• [SUPPLIED PASSAGE]:
-*-*-
After a short introduction to cluster backups, we start with a description of Novell Storage Management Services, and after that we explain how to use Syncsort’s Backup Express.

Cluster Backups Explained

When you have experience with backup software on NetWare or Linux, you might ask yourself why it is such a big deal to spend time on backups in a book about clustering. Your backups are as important in a standalone environment as they are in a cluster environment. There is, however, a very important difference when performing backups of cluster nodes.

When you configure a backup on a standalone server, you define a backup job that creates a backup of, for example, volume SYS and VOL1 on server FS1. When you create a backup in a clustered environment, you could also create a backup job to do that, but what if server FS1 has failed before or even during the backup and server FS2 now has volume VOL1 mounted?

In older backup applications the documentation for performing backups in a cluster explained how to create backup jobs that would try to create backups of all volumes on all available servers. Surely one of them would actually have the volume active and run the backup job. This is really like shooting a mouse with a cannon: You can’t miss, but it is not really a refined method. And this type of backup does not survive a failover during the backup. Last but not least, every backup operation would by default show failures, so actual failures could easily be missed.

Newer backup applications, like the ones we discuss in this book, allow you to configure the cluster resources (pools and volumes) as individual entities that can be backed up independent of the server where they are active. And support for failover during a backup job is also supported.

Storage Management Services

Novell’s implementation of this backup architecture has been around for many years and is now still available on NetWare and on Open Enterprise Server (OES) for NetWare and Linux. Storage Management Services is a backup framework containing standardized components that Novell’s own backup application ties into and that third-party backup software vendors also use to back up data in a structured standardized way. Because of this setup with building blocks running on Open Enterprise Server for both NetWare and Linux, it is very easy for software developers to reuse the existing architecture and implement a solution. For example, when file-system data needs to be backed up, you only need to “talk” to the file system Target Service Agent (TSA), which provides access to the file system. When a new file system needs to be supported and a new TSA becomes available, the existing backup solutions can keep using the same modules for creating backups of the file system.
-*-*-
• [AVAILABLE DATA]:
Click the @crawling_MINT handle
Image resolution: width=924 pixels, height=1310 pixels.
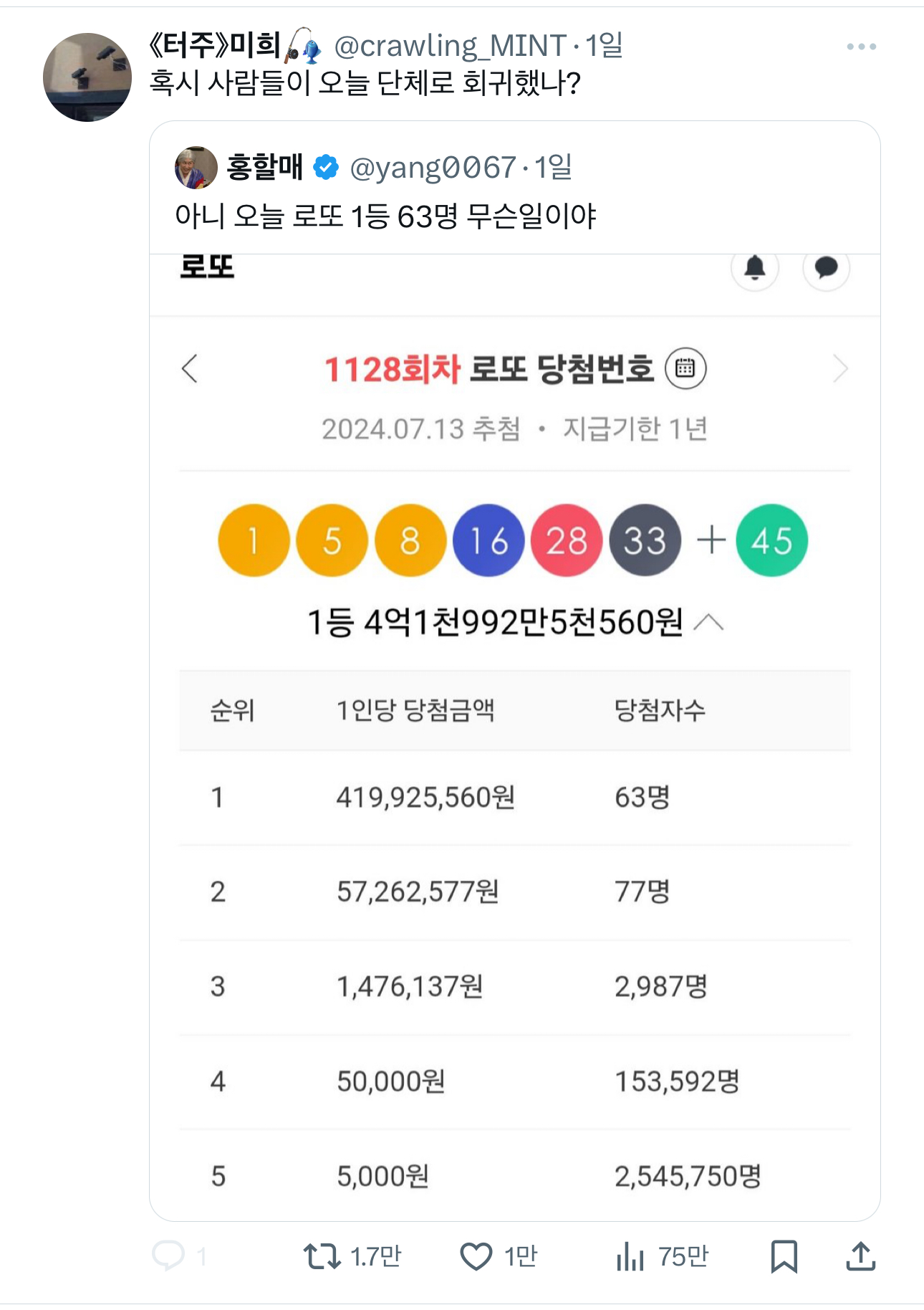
-*-*-
• [THE TASKS]:
A. Answer these questions using the cluster backup passage:
(i) What does the passage compare the old method of backing up all volumes on all servers to?
(ii) Which cluster resources can newer backup applications configure as individual entities?
(iii) Which component provides access to the file system?
B. Transcribe the cluster backup passage exactly, beginning at the words "When you have" and stopping after "of cluster nodes.".
C. Go on with the passage on cluster backups and Storage Management Services, starting after its last sentence.
The material placed after the cluster backup passage has no connection to it.

• [THE RESPONSES]:
A.
(i) Shooting a mouse with a cannon.
(ii) Pools and volumes.
(iii) The file system Target Service Agent (TSA).

B.
When you have experience with backup software on NetWare or Linux, you might ask yourself why it is such a big deal to spend time on backups in a book about clustering. Your backups are as important in a standalone environment as they are in a cluster environment. There is, however, a very important difference when performing backups of cluster nodes.

C.
You can consider the SMS architecture as a tiered setup where the Storage Management Data Requester (SMDR) sits in the middle, as you can see in Figure 9.3. This software component plays a central role, providing third-party software developers with a means to communicate with the other components of the backup architecture and handling communications between servers.

FIGURE 9.3 The architecture of SMS is like a tiered setup with SMDR as the data broker.

image

Another important component of SMS is the Target Service Agent. This is the software that SMDR communicates with to collect the actual data from the servers. There are several implementations of TSAs available, for example, the file-system TSA (TSAFS) to back up files and TSANDS to back up eDirectory objects. The actual data (files or eDirectory objects) are called targets in the SMS scheme. Table 9.1 contains an overview of targets that exist in NetWare and OES environments and the TSAs that are available to create backups.

TABLE 9.1 Target Services and Their Corresponding Target Service Agents in OES

image

With the TSAs listed in Table 9.1, all resources on our servers can be secured by our backup applications. Novell provides two backup applications, one for NetWare and one for Linux, to use the SMS architecture to create backups. These applications do not provide the full feature set that we need in a backup solution. For things such as tape rotation and keeping track of data in incremental and differential backups, a third-party application is needed.

Before we can use any backup utility, SMDR must be configured and functional.

An installation of Open Enterprise Server for NetWare and Linux contains the SMS software by default. You can check whether the software is installed from the GUI Install application on NetWare or from the Software Management entry in YaST. If the SMS software is not installed, this is also the location where to install it as a post-installation task.

Netware Configuration Files

The SMS software on NetWare is automatically started when the server boots because the load file SMSSTART.NCF is added to AUTOEXEC.NCF during installation. Any configuration data will be stored in smdr.cfg and tsa.cfg, located in the sys:etcsms directory.

Linux Configuration Files

On an Open Enterprise Server Linux installation, the SMDR daemon is configured to automatically load in runlevels 3 and 5. The daemon startup script is /etc/init.d/novell-smdrd. The actual configuration data is stored in smdrd.conf and tsafs.conf in the /etc/opt/novell/sms directory. When changes are made to these files, the SMDR and TSA can be restarted with the respective commands rcnovell-smdrd refresh and smsconfig -r tsafs.

Imanager SMS Configuration Options

On both NetWare and Linux, SMS can be configured from iManager. Configuration options for the SMDR are for protocol settings—for example, which IP address the service will bind to, whether TCP/IP and/or IPX (NetWare only) will be used, and what mechanism will be used to discover services: SLP, SAP (NetWare only), or a HOSTS/DNS configuration. In a clustered environment SLP is the required discovery mechanism.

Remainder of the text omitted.